When Sutter’s medical director announced the change in August, he did it with a patina of optimism, saying the patients getting turned away might actually receive better care at community health clinics scattered across Sacramento and Placer counties.
Now, after spending hours on the phone to get prescriptions, waiting weeks to schedule basic appointments and having no way to follow up on her radiological work, Zambo says she thinks Sutter Medical Group’s prediction was anything but accurate.
“Ever since this happened, I feel like I’ve just been falling through the cracks,” Zambo said.
Sutter Medical Group maintains that transferring its Medi-Cal patients with Anthem Blue Cross to community health clinics was the right move, due to special funding those clinics have, including from the Affordable Care Act.
Prior to October, Zambo was a Medi-Cal patient generally happy with her care. She says the team at Sutter’s Elk Grove Primary Care helped catch her cancer early, and that her surgeon likely saved her life by removing a large tumor. Zambo also has nothing but praise for the Sutter radiologist who guided her through chemotherapy, and she believes her oncologist is “the very best at what she does.” But the level of confidence Zambo had in her doctors just made the news from Sutter Medical Group more jarring.
In an August interview with the Sacramento Bee, Sutter’s director of primary care, Dr.

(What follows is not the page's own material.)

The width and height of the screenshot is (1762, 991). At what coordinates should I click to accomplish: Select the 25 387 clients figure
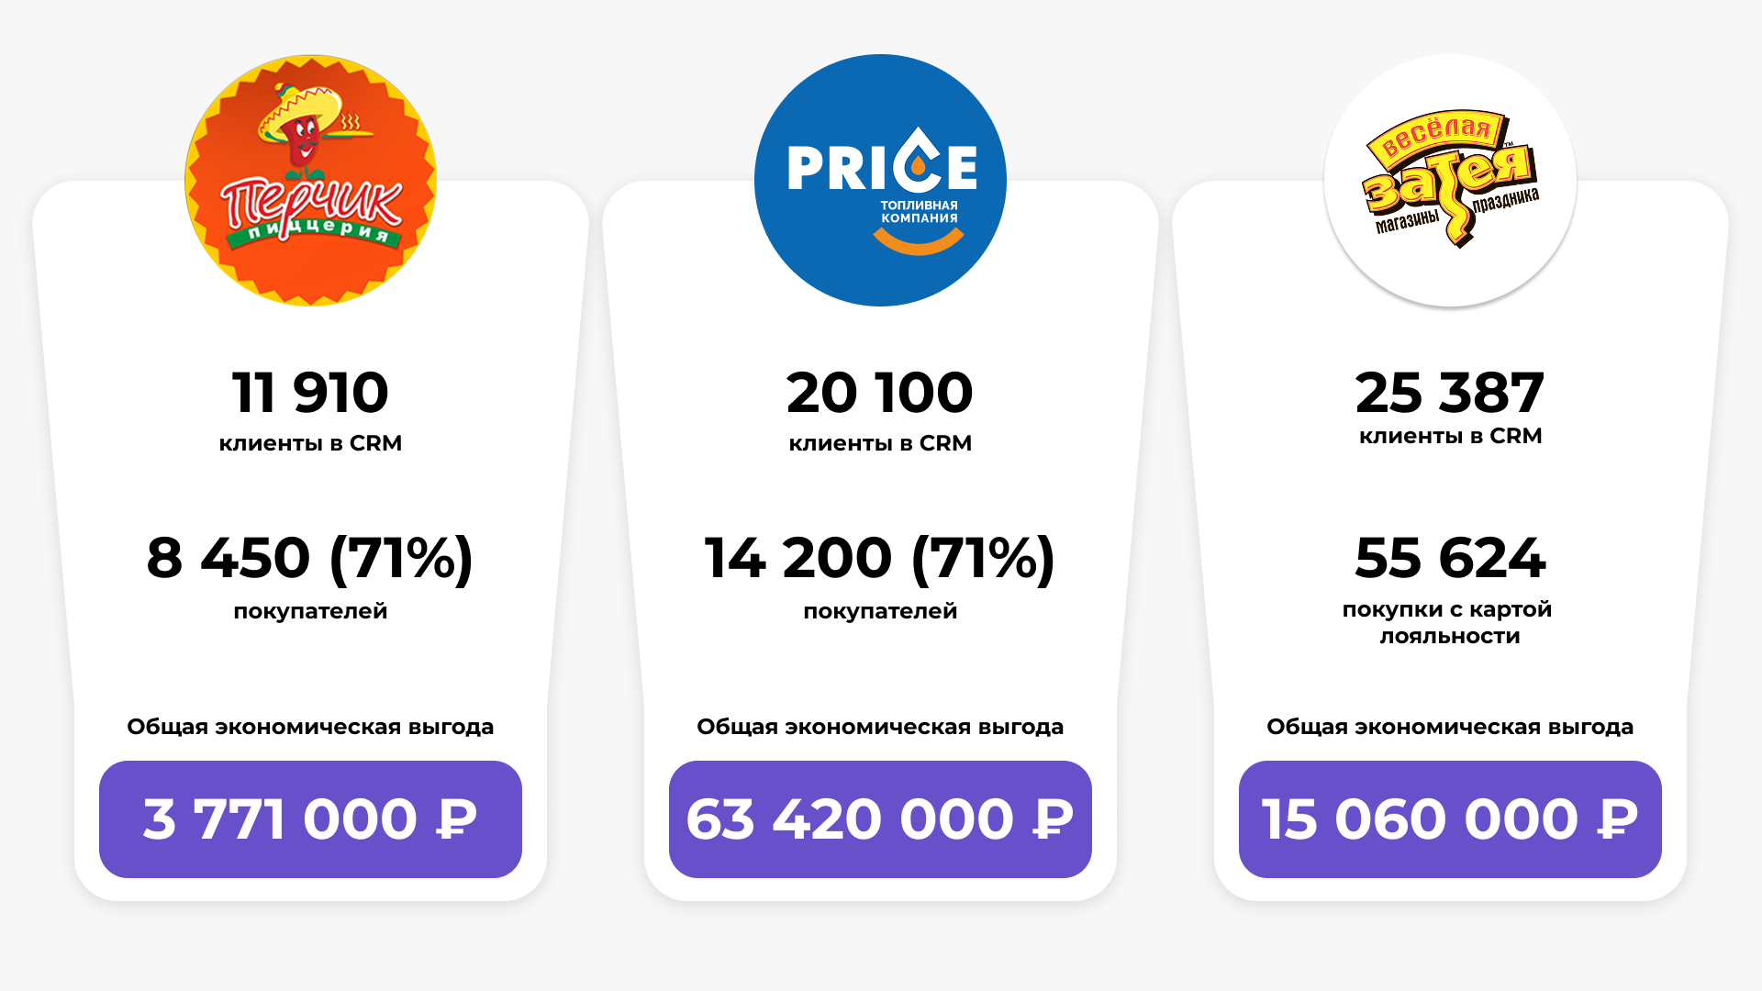click(1450, 393)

Ken Ashley, said that the Medi-Cal patients who were being dropped would get better services for optometry, dental work and behavioral medicine at the region’s community clinics. “I’m OK with our partners helping take care of these patients,” Ashley was quoted as saying.

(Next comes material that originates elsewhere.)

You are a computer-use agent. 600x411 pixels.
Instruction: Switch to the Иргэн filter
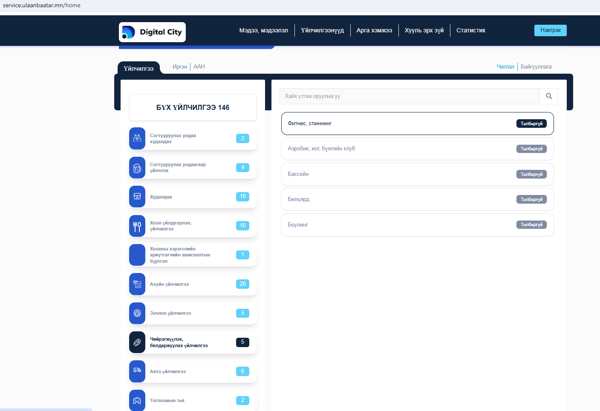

For Zambo, the confirmation that she was among those being pushed to Sutter’s “partners” came weeks later, when she received a notice from Anthem. Zambo then started getting phone calls from various doctors’ offices telling her they could no longer treat her.
Technically, Sutter Medical Group offers a “continuum of care” option that Anthem’s Medi-Cal patients can apply for to try to keep their doctors. Zambo says she’s mainly gotten nowhere with that process—or at least what she understands of the process. She’s now lost access to all of her physicians except her oncologist, who she’s fighting to keep under Sutter’s continuum of care option.
“It’s so confusing,” Zambo said.
Like thousands of others with Medi-Cal Anthem Blue Cross, Zambo was referred to a community health clinic for all of her other needs. She started seeking treatment at Health and Life Organization Inc.’s Sacramento Community Clinics. According to Zambo, patient congestion at the clinic meant it took three weeks to get an appointment; the staff didn’t return phone calls in a timely manner; the lab referral process was perplexing; and she’s even had problems getting prescriptions filled.
“Life was simple with Sutter,” she reminisced. “No more.”
Sacramento Community Healh Clinic did not respond to a phone call or email for comment.
Zambo has filed complaints about her situation with both Anthem Blue Cross and Sutter Health. This week, Ashley told SN&R that Sutter still believes it made the right move.
“It takes some time to get a new patient established with a completely new health system, and it can be frustrating,” Ashley acknowledged. “Overall, I feel like this was the best thing for this community of patients.”
Anthem Blue Cross did not provide a comment for this story by press time.
Zambo says she wasn’t necessarily expecting Sutter or Anthem to take responsibility for the way her health care eroded. But Medi-Cal—the state program tasked with helping California’s low-income residents, senior citizens and people with disabilities—is a different story. Zambo says she’s been able to find no clear avenue for even bringing her situation to the attention of state officials at Medi-Cal. And that makes her wonder how many other local patients with serious conditions are in the same boat.
“You just can’t get through to Medi-Cal, and that’s my biggest frustration,” Zambo said. “My cancer is something I have to stay on top of, and some days I have a lot of residual pain from the surgery. I certainly didn’t need this added stress—it’s been hell on earth.”